Please resume the passage below on how we've been conditioned for unwellness, picking up right after its final sentence.

EXERCISE PASSAGE:
------------------------------------------------------------------------
Part of our work in recovery involves looking at how we’ve been trained to think, act and feel over the years. Upon more closely examining our thought patterns, emotional responses, choices and behaviors, many of us discover that we’ve been perpetuating very toxic limiting beliefs that contribute to our mental health issues, including our struggles with addiction. We learn that we’ve been taught to think and feel certain things that are detrimental to our health and well-being. How have we been conditioned for unwellness?

Inadequacy and Unworthiness

One of the major harmful ways we’ve been conditioned is to believe we’re not good enough as we are. We grow up feeling as though something is wrong with us. We have deep fears of inadequacy, inferiority and unworthiness that fuel our addictions, our depression, anxiety, and other mental illnesses. We feel lacking and deficient in our sense of self. We create our identities around these feelings of deficiency and inadequacy. We suffer from low self-worth. We feel we need something or someone outside of ourselves in order to complete us, and many of us turn to our drugs of choice for the comfort, solace and sense of completion we’re looking for. We might have had parents or other caregivers abuse us or tell us we weren’t good enough. We might have experienced a form of trauma that convinced us we were to blame, and we’ve carried our shame all these years, allowing it to make us feel less than. We may have been in relationships where our partners constantly criticized us and made us feel inadequate. All of these things can condition us over time to develop limiting beliefs around our worthiness.
------------------------------------------------------------------------
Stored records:

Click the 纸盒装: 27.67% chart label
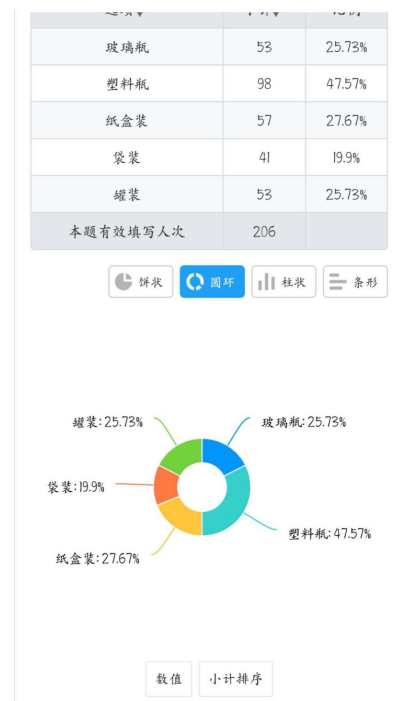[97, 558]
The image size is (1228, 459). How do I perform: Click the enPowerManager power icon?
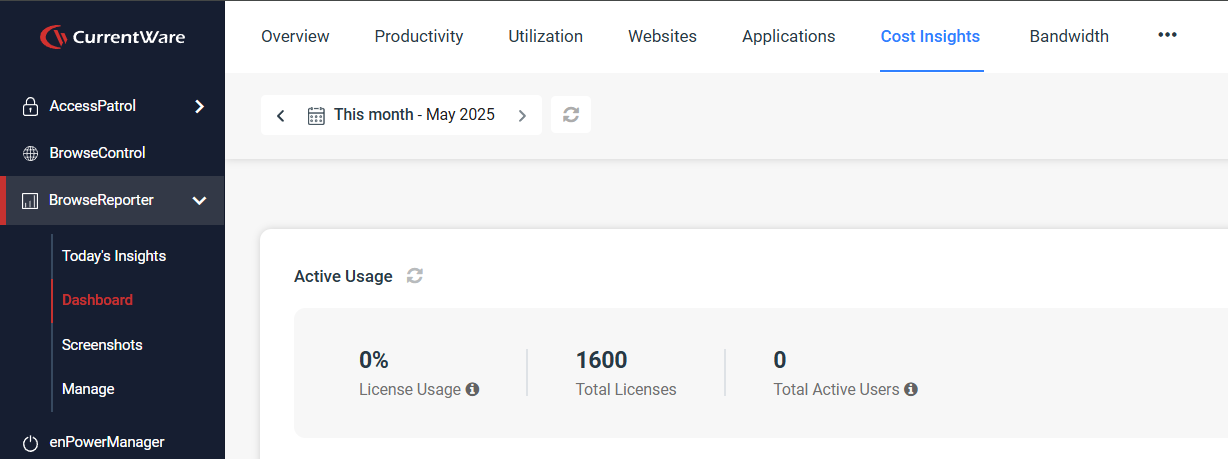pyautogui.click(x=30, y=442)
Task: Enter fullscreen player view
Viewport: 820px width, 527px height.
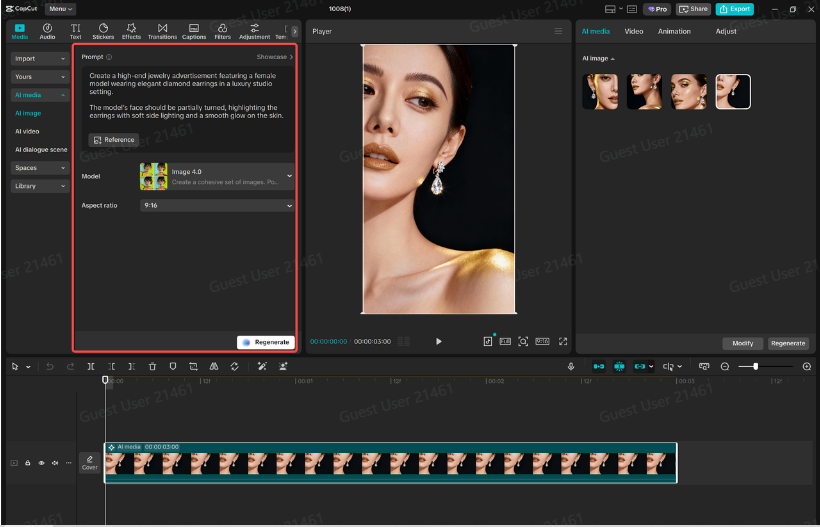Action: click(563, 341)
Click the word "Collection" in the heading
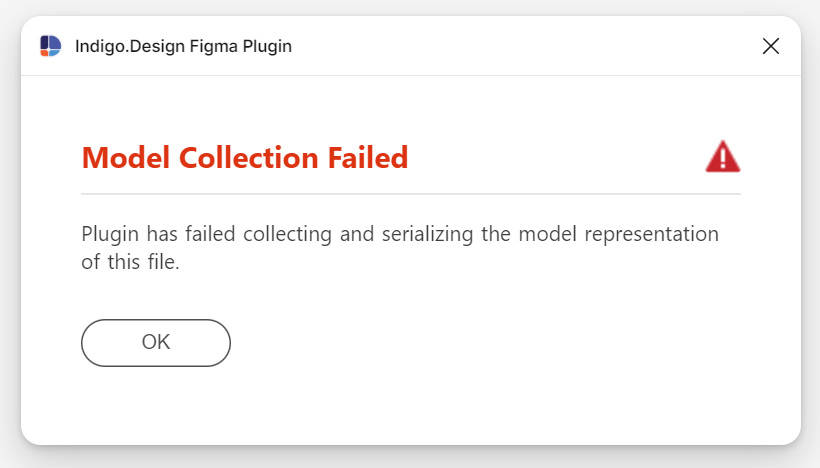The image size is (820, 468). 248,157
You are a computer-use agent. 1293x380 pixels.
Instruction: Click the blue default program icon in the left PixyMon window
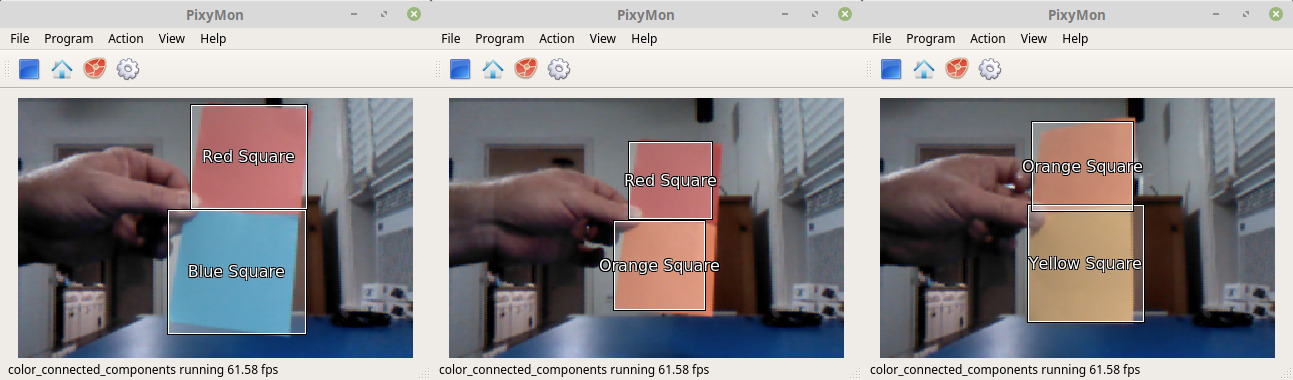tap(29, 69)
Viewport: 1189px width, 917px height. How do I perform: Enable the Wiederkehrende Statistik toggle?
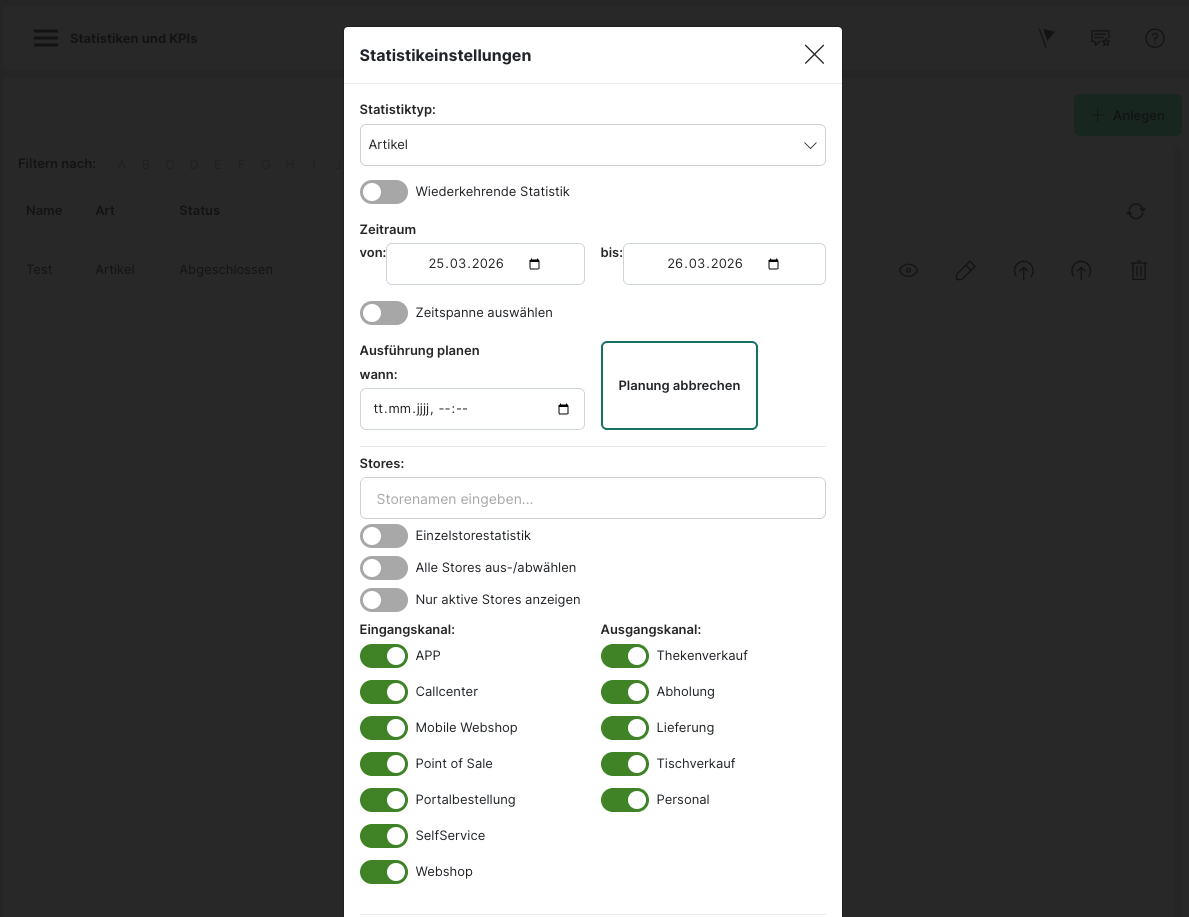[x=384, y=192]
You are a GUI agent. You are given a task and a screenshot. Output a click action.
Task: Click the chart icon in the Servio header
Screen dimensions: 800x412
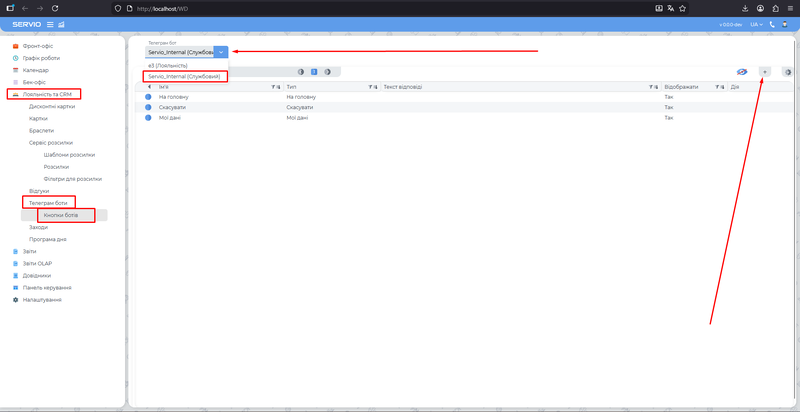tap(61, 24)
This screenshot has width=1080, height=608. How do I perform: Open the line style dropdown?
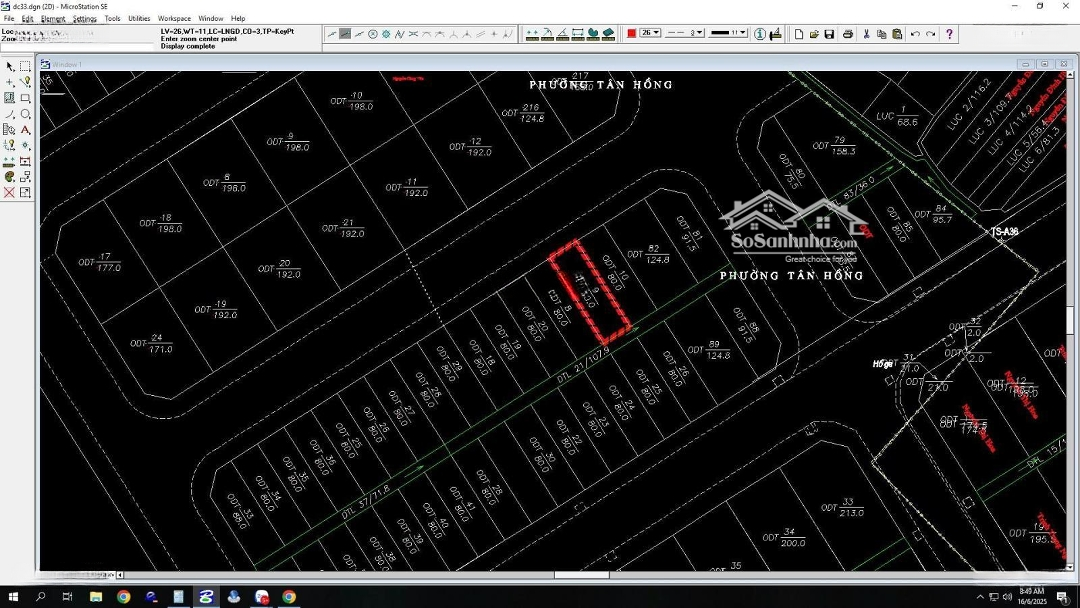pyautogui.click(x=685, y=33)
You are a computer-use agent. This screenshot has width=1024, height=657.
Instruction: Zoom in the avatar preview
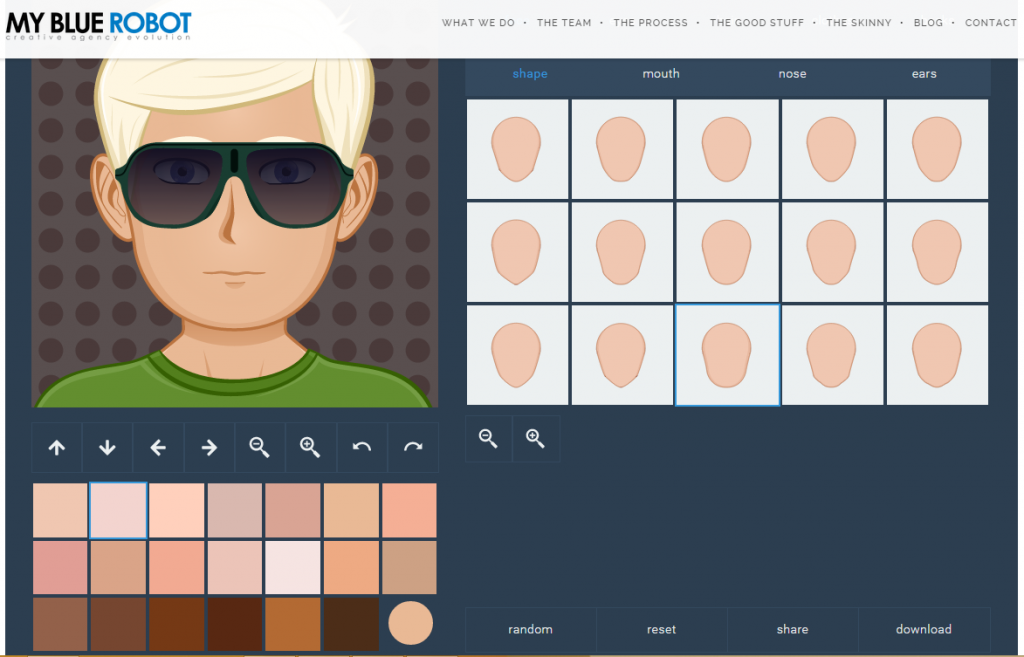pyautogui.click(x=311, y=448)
------------------------------------------------------------------------
ANSWER FOR THE TASK:
Mental and Emotional Incapacity

Another problematic way we’ve been conditioned is to believe we’re not strong enough to cope with our mental and emotional challenges. We’re told we’re weak if we express sadness. We’re told to calm down when we feel angry. We’re taught to silence, avoid and suppress our feelings, and the more we continue these patterns, the more we come to believe we don’t have the internal resources to handle them. We become depressed in part because we don’t have healthy outlets for self-expression. We develop anger management problems because we haven’t learned how to confront, express and communicate our anger. We develop patterns of addiction because we’re convinced our emotions are too overpowering for us to handle them on our own.

In order to recover from our addictions and mental health issues, we will want to analyze the different harmful ways in which we’ve been conditioned over the years. We’ll want to consciously undo that conditioning and implement new mental and emotional programming that reinforces our recovery rather than detracting from it.

At The Guest House Ocala, our experience with addiction and recovery makes us uniquely equipped to be able to understand the struggles you’re experiencing.

We’re here to help.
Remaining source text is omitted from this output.